» Exercise task
Rewrite the stretch from the line containing "The height and" through the end of the data with "ribbon" renamed to "toolbar" and everything else unchanged. Leave the pictures out of your answer.

» Data section

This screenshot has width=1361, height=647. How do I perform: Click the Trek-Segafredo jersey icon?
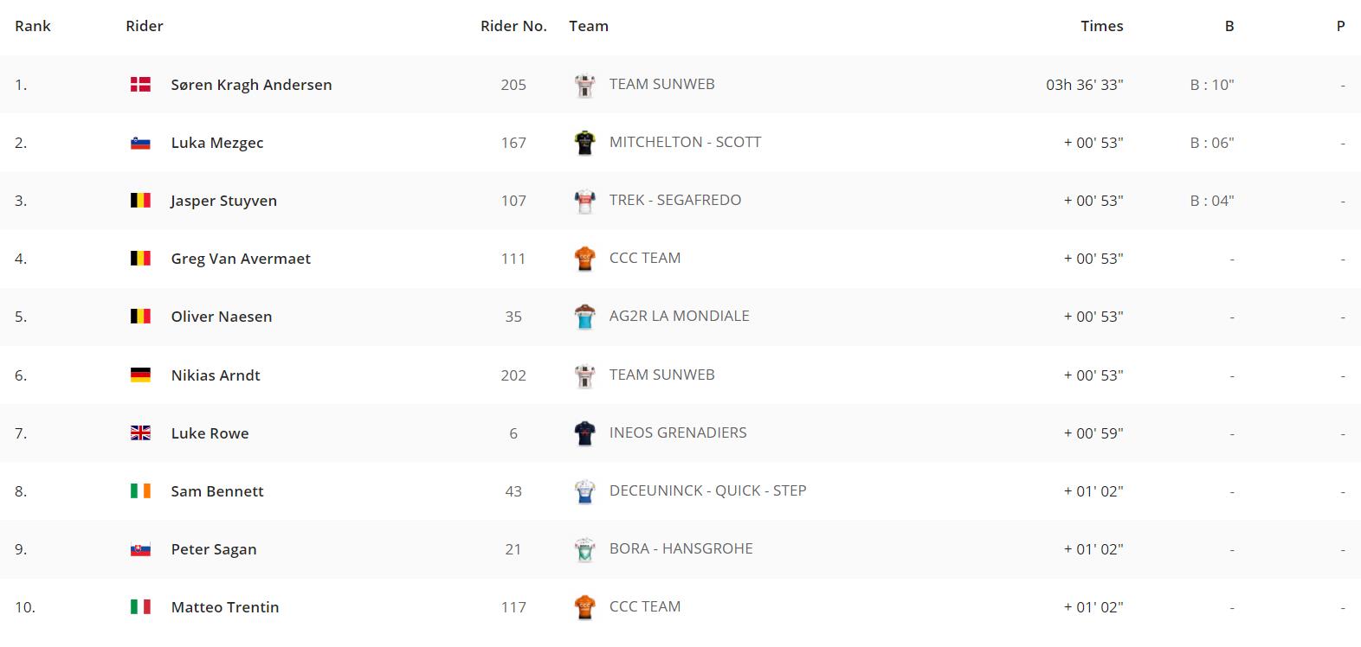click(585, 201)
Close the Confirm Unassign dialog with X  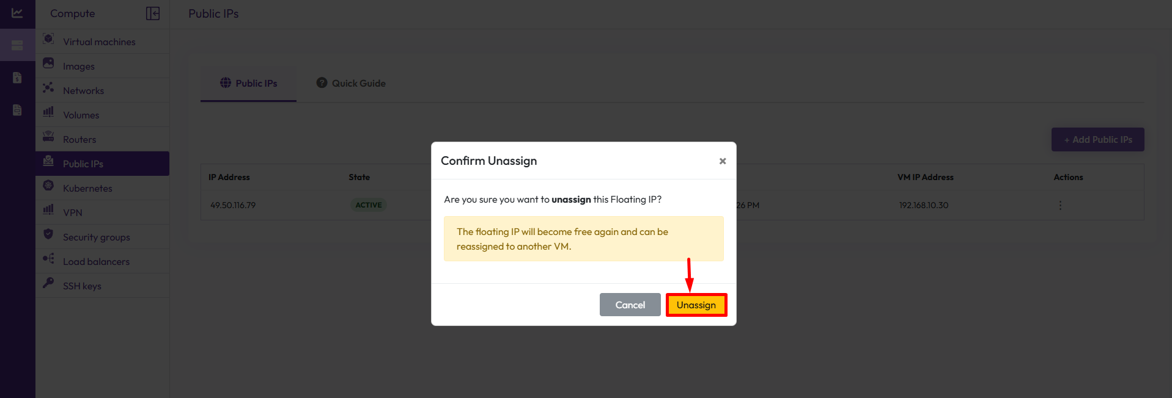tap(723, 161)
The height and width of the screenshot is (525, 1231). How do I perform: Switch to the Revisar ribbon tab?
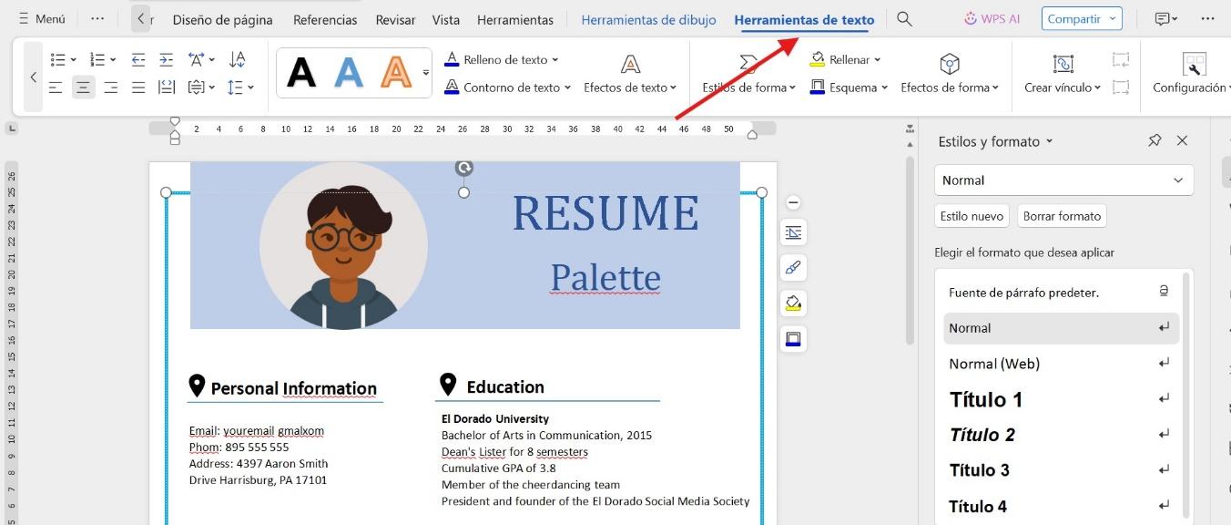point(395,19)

» Response to the exercise
The height and width of the screenshot is (525, 1231). How do I perform: Switch to the Revisar toolbar tab?
point(395,19)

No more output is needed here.